I suoi scritti sul cinema e per il cinema adesso vedono la luce in modo compiuto. Non più sparsi, in molti casi, non più inediti, in altri, hanno certamente molti motivi d’interesse e sono di gran lunga migliori di tantissime cose che si trovano al giorno d’oggi sugli scaffali delle librerie, pur non essendo davvero cruciali per mettere a fuoco la geografia intellettuale dello scrittore nato a Racalmuto un secolo fa. Le ragioni profonde e irriducibili della sua scrittura etica e politica, della sua ricerca della verità, anche solo lembi, della passione civile che lo animava, e del suo modo di intendere la letteratura, sono da ricercare altrove, nelle tante pagine indimenticabili delle sue opere maggiori, tutte contro i silenzi e i compromessi. Sono comunque parecchi gli spunti che offrono le pagine di Questo non è un racconto (170 pagine, 13 euro), la più recente pubblicazione di Sciascia per le edizioni Adelphi, curata dal filologo Paolo Squillacioti (qui una nostra intervista), le cui sapide note finali, con qualche gustoso aneddoto, non sono meno interessanti dei ventisette brani non più inediti e dispersi di Sciascia.
I soggetti o bozze di soggetti per Carlo Lizzani, Lina Wertmuller e Sergio Leone avviano Questo non è un racconto (e, in generale, quelli di Sciascia non erano mai “solo” racconti, per l’ingrediente saggistico sempre sapientemente dosato). Spunti che non hanno seguito su pellicola, idee fissate velocemente sulla carta, cartelle dattiloscritte ritrovate dal nipote Fabrizio Catalano. Il cinema si è fatto ispirare e sedurre dalle opere di Sciascia (basti pensare ai film di Damiani, Rosi, Petri e Amelio), che però, da sé, con il linguaggio del cinema e soggetti scritti appositamente, non riuscì a essere davvero protagonista in prima persona.

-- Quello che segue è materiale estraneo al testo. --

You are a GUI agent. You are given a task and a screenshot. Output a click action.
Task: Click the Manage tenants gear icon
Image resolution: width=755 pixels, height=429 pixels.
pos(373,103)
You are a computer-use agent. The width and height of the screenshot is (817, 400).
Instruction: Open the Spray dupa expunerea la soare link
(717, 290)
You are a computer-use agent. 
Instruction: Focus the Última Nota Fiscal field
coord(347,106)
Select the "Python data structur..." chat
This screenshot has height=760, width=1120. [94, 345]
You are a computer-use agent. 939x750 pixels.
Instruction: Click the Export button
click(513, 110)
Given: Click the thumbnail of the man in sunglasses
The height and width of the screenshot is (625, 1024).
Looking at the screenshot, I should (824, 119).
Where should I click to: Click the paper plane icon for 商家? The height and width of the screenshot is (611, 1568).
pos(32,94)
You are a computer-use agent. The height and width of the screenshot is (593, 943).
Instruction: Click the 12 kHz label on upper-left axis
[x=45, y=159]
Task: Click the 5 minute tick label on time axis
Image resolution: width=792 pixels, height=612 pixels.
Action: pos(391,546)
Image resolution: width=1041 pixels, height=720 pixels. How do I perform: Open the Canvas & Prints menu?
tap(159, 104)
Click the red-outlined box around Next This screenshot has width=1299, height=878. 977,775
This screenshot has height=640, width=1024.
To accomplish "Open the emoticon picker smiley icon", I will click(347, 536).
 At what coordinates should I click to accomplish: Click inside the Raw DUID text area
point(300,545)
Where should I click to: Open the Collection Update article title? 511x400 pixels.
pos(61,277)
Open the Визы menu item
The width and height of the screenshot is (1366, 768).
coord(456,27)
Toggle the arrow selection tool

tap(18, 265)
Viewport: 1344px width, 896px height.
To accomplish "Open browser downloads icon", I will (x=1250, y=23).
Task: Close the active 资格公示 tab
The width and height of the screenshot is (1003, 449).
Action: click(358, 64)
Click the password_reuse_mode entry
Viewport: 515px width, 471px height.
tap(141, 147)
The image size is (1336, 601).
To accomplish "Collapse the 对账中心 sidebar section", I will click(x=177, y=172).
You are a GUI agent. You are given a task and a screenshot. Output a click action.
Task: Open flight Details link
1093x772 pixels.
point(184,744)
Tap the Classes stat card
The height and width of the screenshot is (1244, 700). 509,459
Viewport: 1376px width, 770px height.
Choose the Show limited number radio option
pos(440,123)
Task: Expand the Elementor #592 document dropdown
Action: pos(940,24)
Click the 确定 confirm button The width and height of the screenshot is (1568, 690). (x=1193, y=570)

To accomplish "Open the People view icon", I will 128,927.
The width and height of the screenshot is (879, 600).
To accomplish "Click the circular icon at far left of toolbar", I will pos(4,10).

Competenza, riserve (su Visconti e Antonioni) giudizi acuti e netti (come quello sul film tratto da Il bell’Antonio di Brancati, definito «insulso», o contro certe oleografie folkloristiche e stereotipate della Sicilia in alcuni film) e una lente d’ingrandimento sul rapporto letteratura-cinema, anche a cominciare dai film tratti dai propri libri, che lo lasciavano soddisfatto, per una tenuta e un’aderenza sostanziale alle sue idee. Ecco cosa troveranno i lettori di Questo non è un racconto. Pagine di frasi esatte ed essenziali, in cui spira un po’ di nostalgia per il passato, per alcuni protagonisti (Charlie Chaplin, Gary Cooper, Ivan Mosjoukine, ritratti in articoli cesellati) del mondo di celluloide che fu.